The genetics of sexual development in East African cichlid fishes

Sexual development leads to the formation of males and females. This process can be controlled genetically, environmentally or by a combination thereof. Genetic sex determination is based on single- or polygenic actions, either linked to sex chromosomes or independent from them, while environmental sex determination includes factors such as temperature, density or social status. Teleost fishes, as the most species-rich clade of vertebrates, feature an overwhelming diversity of sex-determining mechanisms. In contrast to most mammals, where the presence or absence of one single gene defines the sexual fate, several master sex regulators have been identified in fish. Together with the description of complex polygenic regulations and the discovery of new functions of presumably conserved down-stream factors, fish exhibit a greater plasticity in generating males and females than previously thought.
East African cichlid fishes are extremely diverse in terms of ecology, morphology and breeding behavior and therefore represent a prime model system in evolutionary biology in general, and in the study of sexual development in particular. Several sex determination systems have been described, which differ sometimes even between closely related species in this fish family.

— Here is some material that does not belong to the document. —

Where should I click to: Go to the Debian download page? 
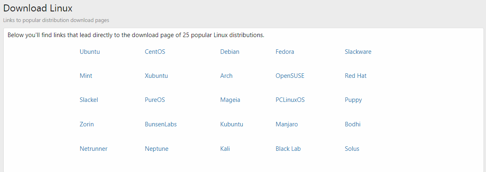[x=230, y=52]
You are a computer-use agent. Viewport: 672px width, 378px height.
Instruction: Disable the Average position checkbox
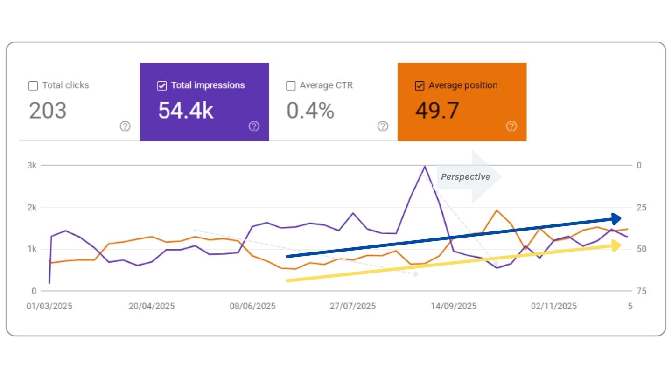(x=419, y=85)
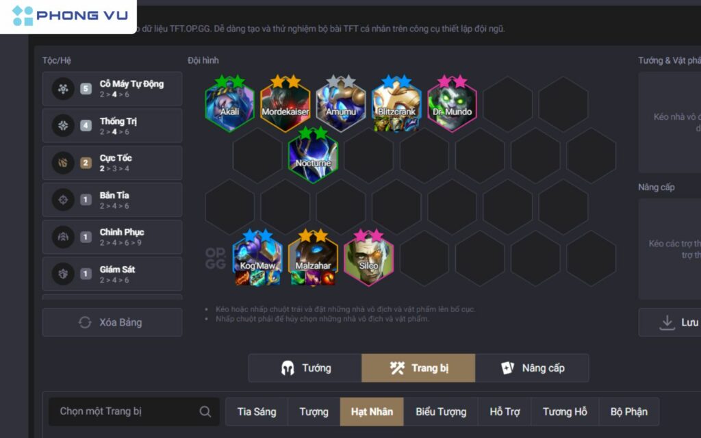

In my thesis, I investigated a set of candidate genes for sexual development in cichlids. More specifically, we studied these genes in adult cichlid species and in one of them also during early male development. Differential gene expression patterns, measured in brain and gonad tissue, were observed between cichlid lineages and within the same species over time. One striking case is the shift in gene expression of the aromatase cyp19a1. In vertebrates, and in all teleosts investigated so far, cyp19a1A and cyp19a1B are expressed in the ovaries and the brain, respectively. In the species rich and extremely diverse haplochromine lineage, we found an overexpression of cyp19a1B in the testis. In another study, we show that Astatotilapia burtoni, a member haplochromine lineage, most likely has an XX-XY sex determination system. Making use of hormonally sex-reversed fish and subsequent crossing experiments, we establish all-male broods, which offered an ideal platform to investigate gene expression of early testis and brain genes. In addition, we identified several promising candidates for genetic sex determiners in this species.